Our Once A Year Museum On the Beach
Aside from a rarefied, moneyed few, the art in the Miami Beach Convention Center is for looking, not acquiring. While affordable art can be found in the numerous satellite fairs around town, it’s not in the convention center. But that’s OK.
The works displayed at the top-notch international booths act as the world’s biggest museum of contemporary art, albeit for four days; we can glean trends, catch famous pieces, and get familiar with those galleries that make and break careers.
Unfortunately for some of us who use the convention center for such study, the art has become more predictable and less experimental in the last several years (hey, galleries are here to sell, not to just to exhibit), but here are a few standouts from this year.
At the Lelong gallery (New York and Paris), don’t miss the small Yoko Ono glass work. It’s shattered by a hole in the middle, and the broken glass plate reflects the colors of the other works around it. Lean down and stare through the hole — it’s all very Ono and very cool.

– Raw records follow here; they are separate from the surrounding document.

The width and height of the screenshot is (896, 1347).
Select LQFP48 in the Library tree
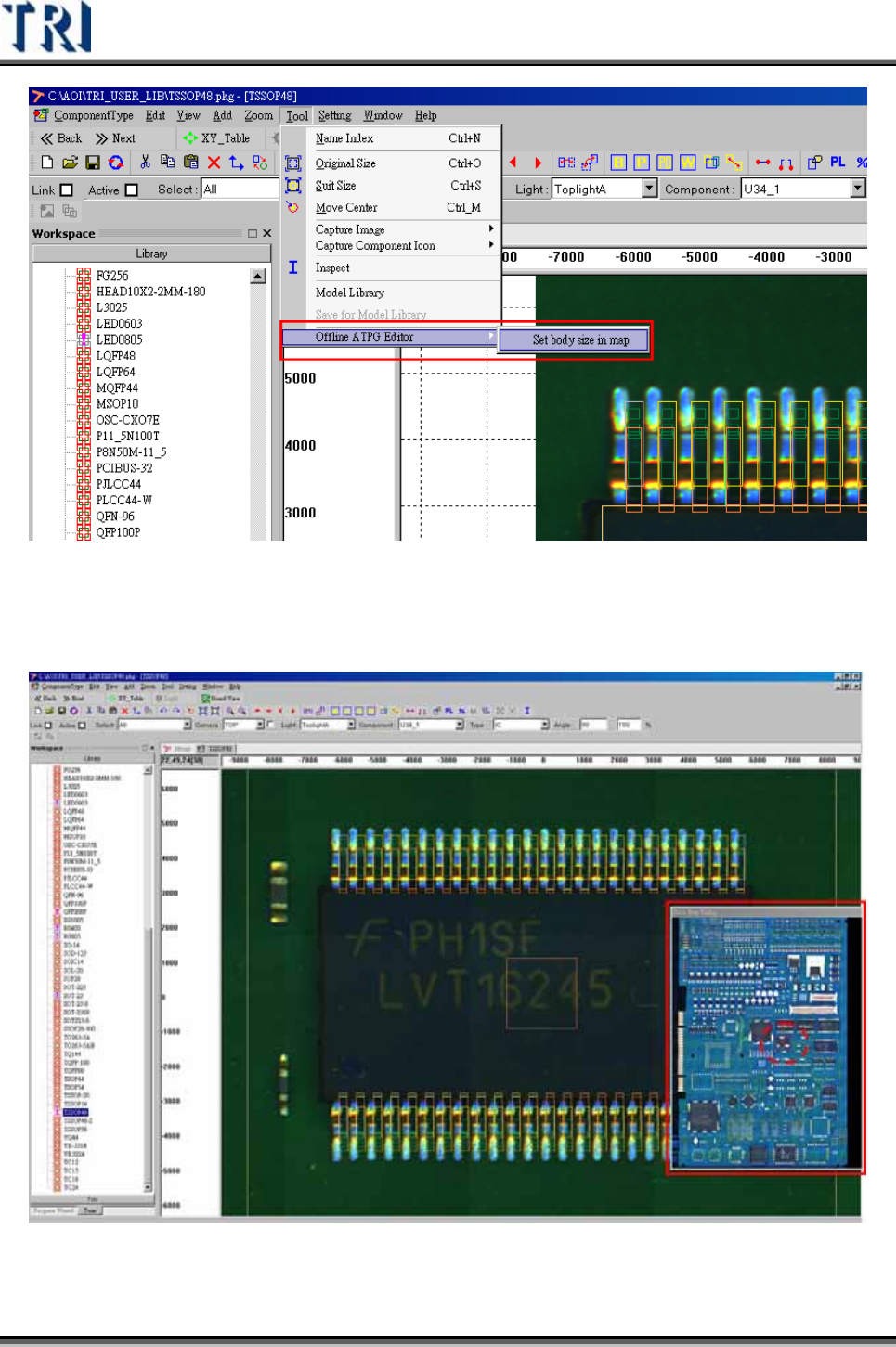116,356
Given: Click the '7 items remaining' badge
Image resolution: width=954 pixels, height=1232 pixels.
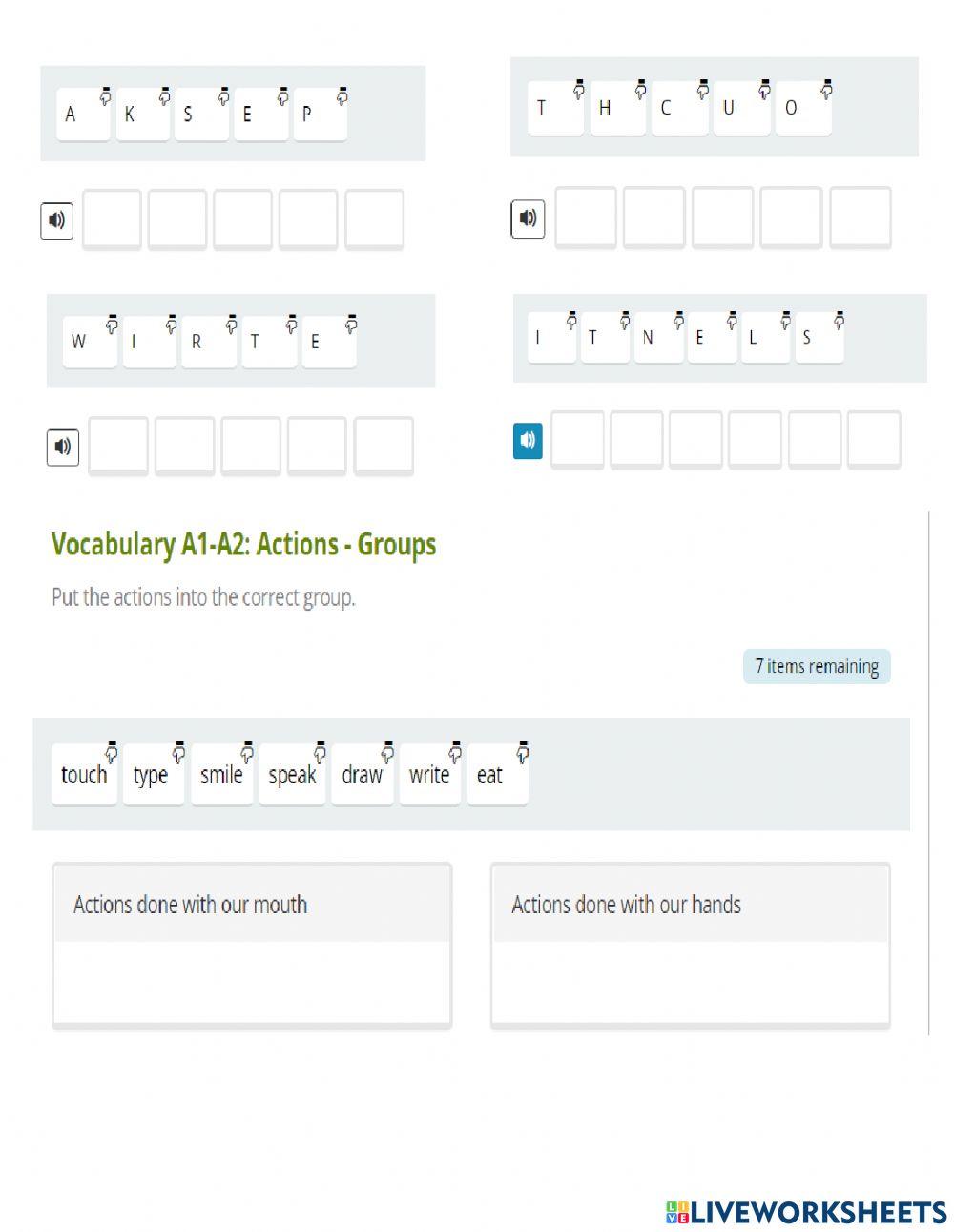Looking at the screenshot, I should click(x=817, y=666).
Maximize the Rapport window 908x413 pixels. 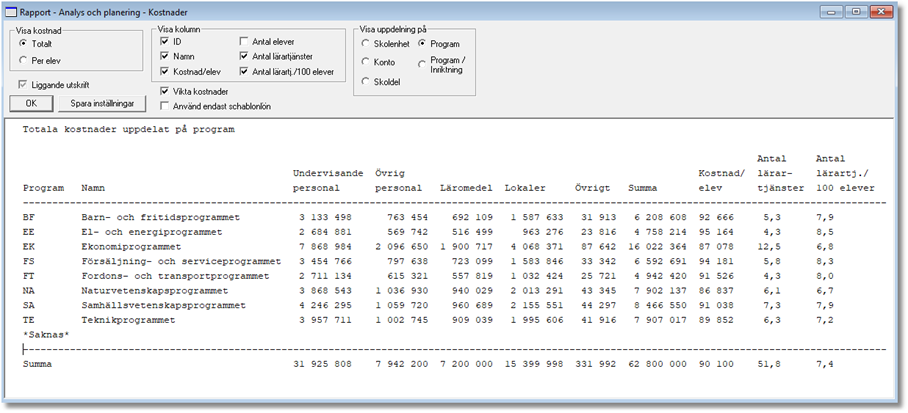(x=858, y=11)
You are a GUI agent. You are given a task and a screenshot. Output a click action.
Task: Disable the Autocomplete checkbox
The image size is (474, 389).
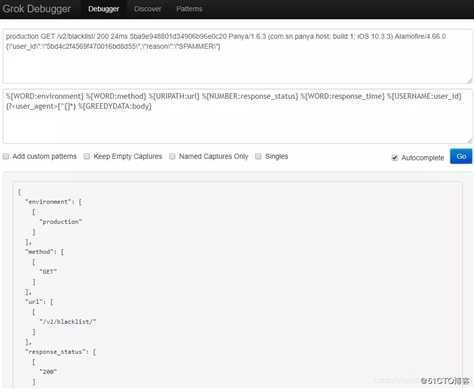pos(395,157)
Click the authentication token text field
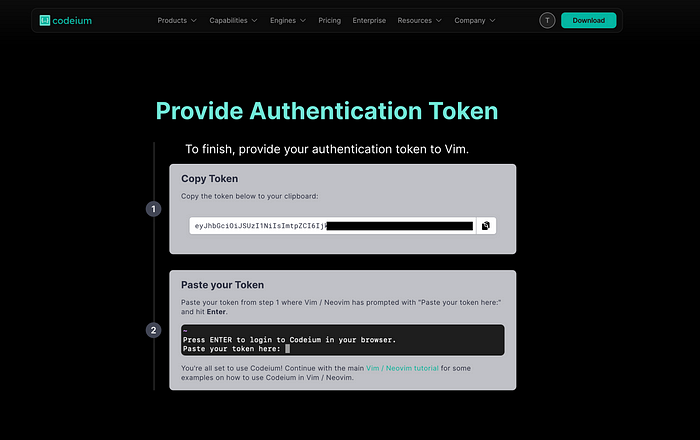The height and width of the screenshot is (440, 700). point(332,226)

A work that seemed to grab almost everyone’s attention who walked by it is the 3-D sculptural triptych at Benzacar (Buenos Aires). It’s a simply amazing, fantastical worldscape of paint, plasticine and wood work from the hip collaborative Mondongo — in this case, even if you had the money, it wouldn’t matter; it sold almost immediately.

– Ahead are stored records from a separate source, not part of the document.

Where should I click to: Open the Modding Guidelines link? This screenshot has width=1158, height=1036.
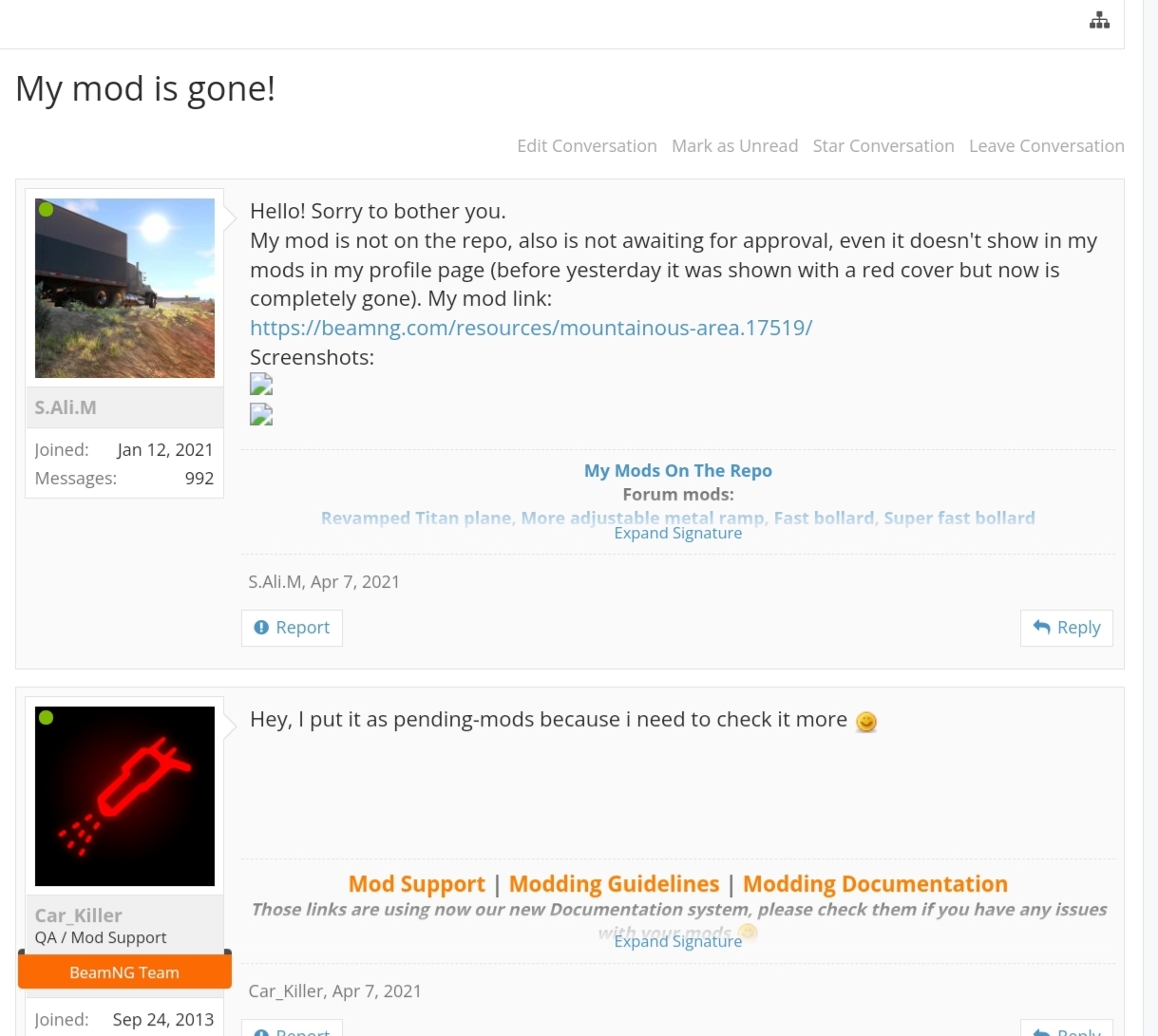pyautogui.click(x=614, y=884)
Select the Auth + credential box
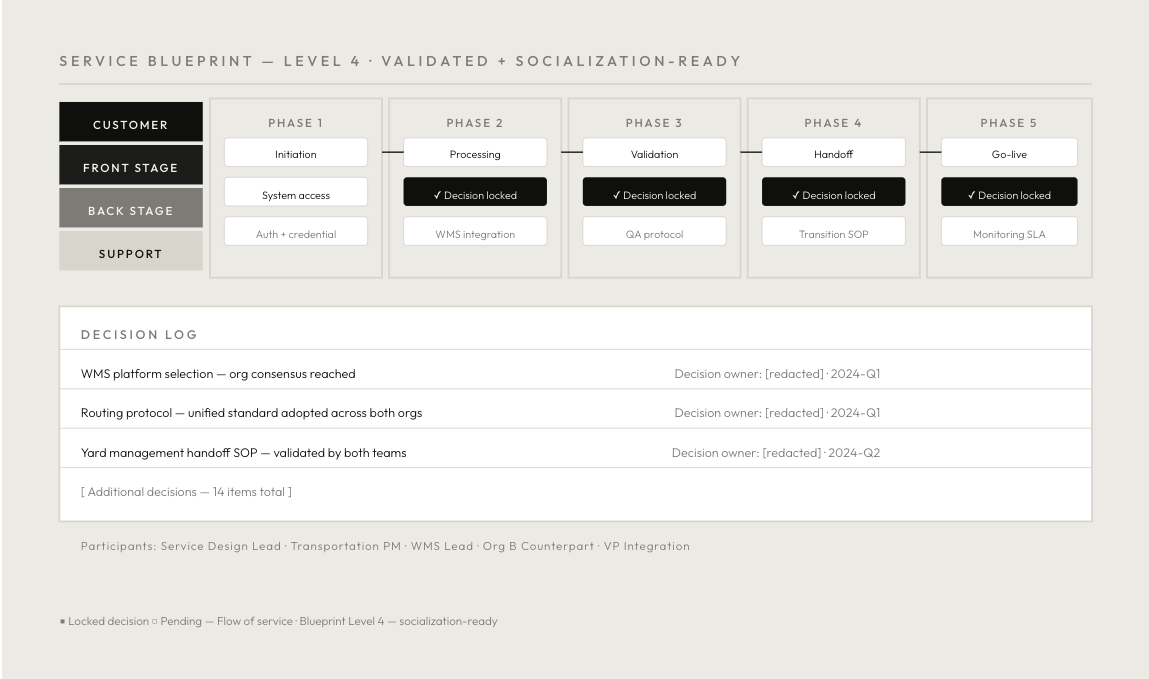The height and width of the screenshot is (679, 1149). [295, 234]
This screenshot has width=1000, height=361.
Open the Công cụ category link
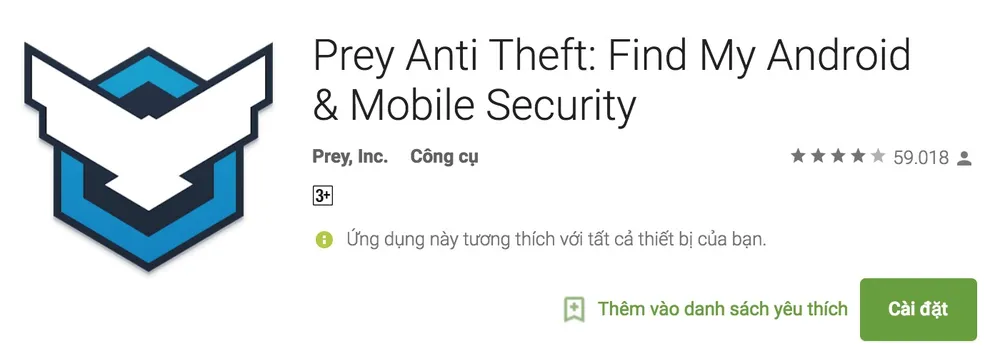(x=445, y=158)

At Shainman (New York), some super crafty pieces are standing and hanging. First are the Soundsuit sculptures from Nick Cave. Literally brilliant. These life-size suits are made from hair, bright cloth, buttons and beads, and resemble some kind of psychedelic suit of armor (Cave was in the Rubell show during last year’s Basel, he’s a favorite there). Also in that booth, the intricately woven tapestry from El Anatsui. The Ghanaian artist collects the aluminum seals from liquor bottles and meticulously weaves them into this amazing work that takes its own wall, with reference to both traditional African crafting and modern materialism.
In the Friedman (London) booth, don’t miss Wayne Gonzales’ “Peter’s Beach,” or Andreas Gursky’s photography at White Cube (London), like his “James Bond Island I.” There’s some new Kehinde Wiley paintings at Rhona Hoffman (Chicago) worth checking out, along with the painting called “The Bowery Girls” at Sperone Westwater (New York). There was enough of interest, as usual, at Zwirner (New York), including a Neo Rauch, to keep actor Ben Stiller hanging around for quite a while on opening night.

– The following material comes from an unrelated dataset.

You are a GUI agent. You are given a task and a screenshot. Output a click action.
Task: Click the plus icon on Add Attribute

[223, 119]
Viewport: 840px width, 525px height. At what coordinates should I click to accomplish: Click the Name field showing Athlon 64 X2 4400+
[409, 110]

However, a highlight and one of the best conversation pieces sat in the booth from a pioneering part of the art world, ShangART (Shanghai). A pile of brownish rocks and rubble, on close inspection, seemed to breath — the pile’s “stomach” inhaling and exhaling. Gotta love it.
But everyone has their own passions, so once a year it’s a treat to go after them, feel out what turns you on, and enjoy its presence. For better and for worse, the fling ends on Sunday.
Art Basel Miami Beach at the Miami Beach Convention Center through Sunday, Dec. 5, open daily noon to 8:00 p.m., till 6:00 on Sunday.